Why the language around problem gambling needs to change

Why the language around problem gambling needs to change

Thursday, September 15, 2016 Posted by Andy McCarron
Head of Gambling Therapy Pedro Romero has called for a 'step change'

A problem gambling expert has told the industry that the stigma from gambling addiction needs to be removed. Speaking at last week’s WrB on social responsibility, Head of Gambling Therapy Pedro Romero said that it was time for a step change in how we approach the issues.

Whilst increasingly people with other addictions feel more able to open a dialogue about a drug or drink addiction for instance, this is not the case with gambling and those with such an issue overwhelmingly feel they must hide it away. This, of course, is both dangerous and destructive and Romero urged a change, suggesting that loaded terms such as ‘problem gambler’ themselves may need reevaluating.

Romero made his comments at last week’s WrB event at London’s OXO Tower during a panel moderated by Malcolm Bruce, Founder and Director of Gambling Integrity, and also included a expert line-up of Lee Willows, Founder and Chief Executive at YGAM, Simo Dragicevic, CEO of BetBuddy.

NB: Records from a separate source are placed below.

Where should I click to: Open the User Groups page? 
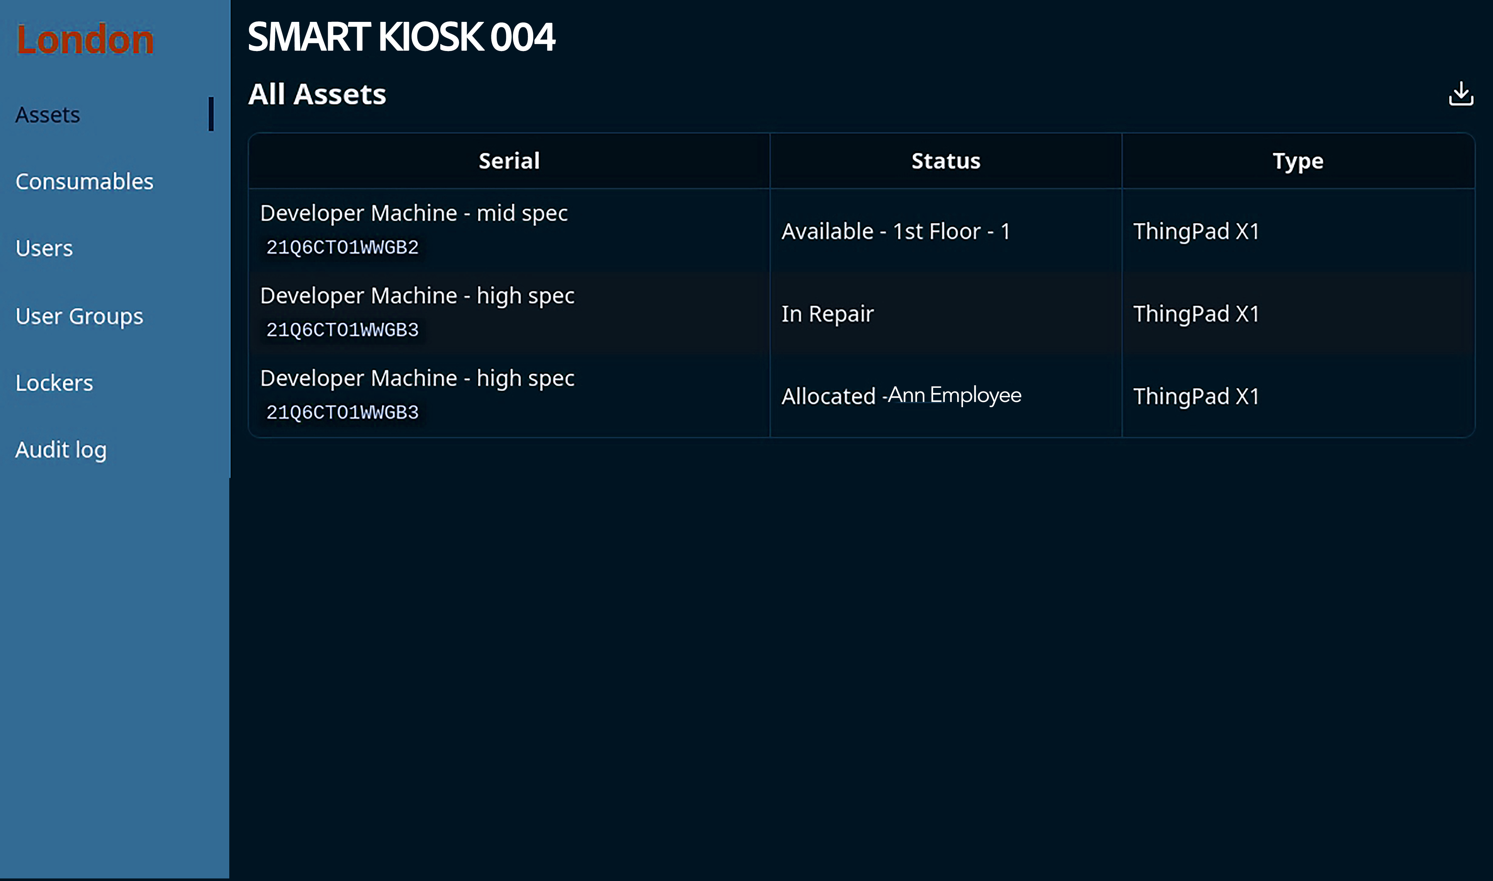79,316
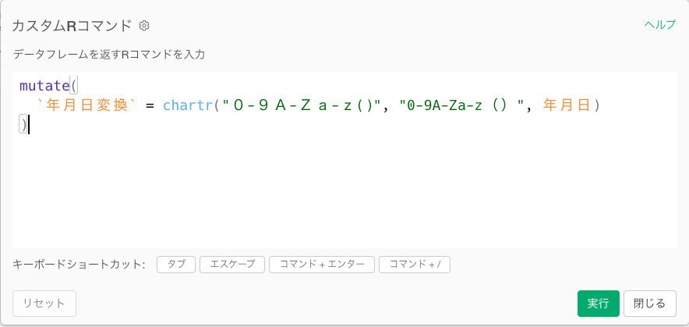This screenshot has width=689, height=327.
Task: Click the first full-width string argument
Action: click(302, 105)
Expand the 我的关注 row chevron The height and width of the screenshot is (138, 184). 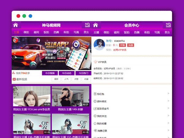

Romero gave a short introduction to an app that his company is launching to help at risk individuals and talked about its potential impact he said: “People are generally curious. It could lead to the realisation of a problem, and an increased awareness of the types of help available too.”

Lee Willows, whose company YGAM runs educational workshops in schools, colleges and universities, said: “The notion of avoidance needs to be shut down. Yes, absolutely we should be talking to young people about gambling and the risks it brings with it.”

Off the back of this Malcolm Bruce asked whether we are doing enough to educate people in general?  Willows responded that education is just one of many tools we have to hand, and that raising awareness is vital too. Romero made an insightful point about mental health: “The connection between problem gambling and mental health needs more investigation and focus.”

He added that this in turn could lead to a wider, and deeper, positive societal impact. He stated that as well as education, the sharing of data makes alleviating problems such as this far easier and that the industry must get better at doing so. Bruce went on to push on the ‘young people at risk’ topic to which Dragicevic responded that they are undoubtedly the most at risk. He said that the data is evidence for this and that whilst intervention and interaction needed to be subtle with such an age group, the 18-24 category is the most at risk and so should be a point of focus for help.

The panel was brought to a close with some questions from the audience and the major issue of skins betting, which could easily have its own panel or two, was raised. Romero stated that it is his view that “prohibition is not the answer, regulation is.”

Totally Gaming Says: The inability to talk openly about a problem gambling issue is no doubt one that hampers diagnosis of a problem in the first place, let alone dealing with it on an ongoing basis. As soon as the stigma attached to having a gambling problem is somehow reduced or removed, then the better for all parties.